This proposal has existed for three months, full of claims of costless benefits, with nary a concern or objection expressed. Nor even a doubt that if it were really this good why hasn't it been done— after all, the foundation has a technical staff in charge of working on these sorts of things.
In ten minutes I was able to produce some dozen distinctive areas of concern, some expressing deep and difficult challenges any of which would be complete deal-breakers left unaddressed. The foundation has its own technical staff which could easily have provided these points, and many others— but they are busy accomplishing real work and don't have the time or patience to bother explaining to the inexperienced and uninformed that it isn't all as easy as it sounds.
Many of the other technical proposals here are similarly flawed but I, and apparently almost no one else is willing to go into battle with non-experts. We'd rather just ignore the foolish and unworkable proposals from the sidelines. As a rule of thumb any technical proposal which doesn't also express non-trivial costs which the proposal must be weighed against should probably be deleted.

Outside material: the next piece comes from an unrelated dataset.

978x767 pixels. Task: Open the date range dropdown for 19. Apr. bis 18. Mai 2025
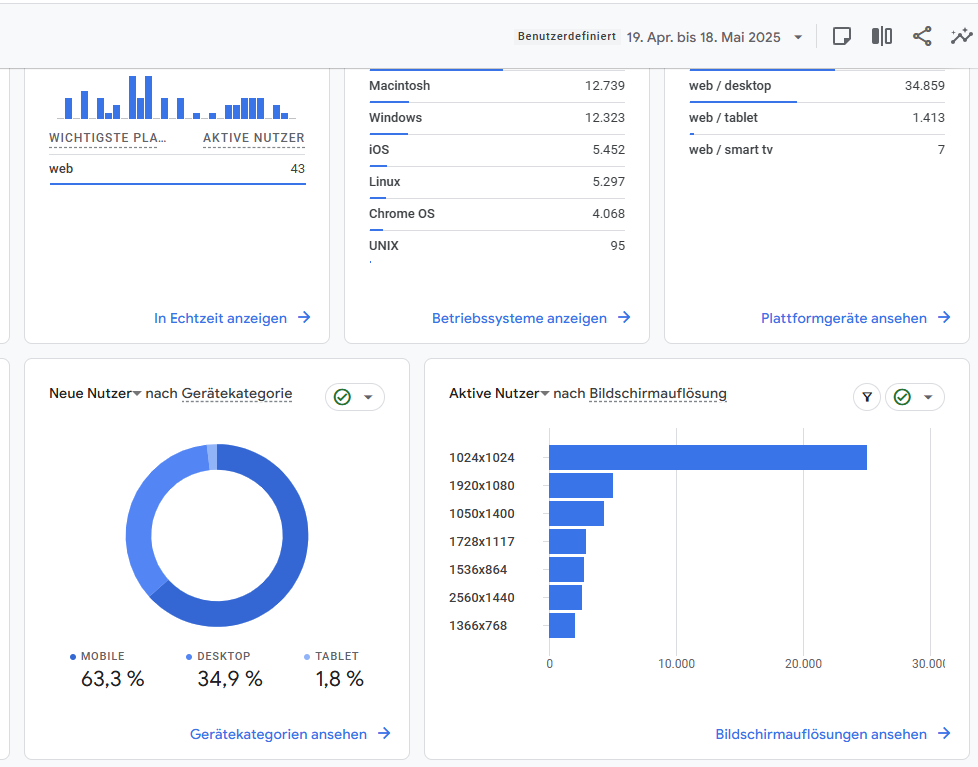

Practically anyone can sit down and throw out a bunch of buzzwords and say "wouldn't be grand!": "Wikipedia XML-microformat social-mapping created by map-reduce cloud computing, FOR THE WIN!" Neat sounding ideas are a penny-per-dozen, the actual hard part in any technical proposal is in understanding the deep nuances and trade-offs. Without some of that analysis you can't even begin to decide if a technical proposal is worthwhile. A process which simply invites the uninformed to make fanciful sounding ideas simply robs time from the people with the knowledge and skills required to do this hard work, because they are left refuting naive proposals like this one.
A proposal for increased distribution which would be worth reading could be tendered but it wouldn't look anything like this one and it wouldn't likely come from someone who hasn't spent a considerable amount of time working with the technology.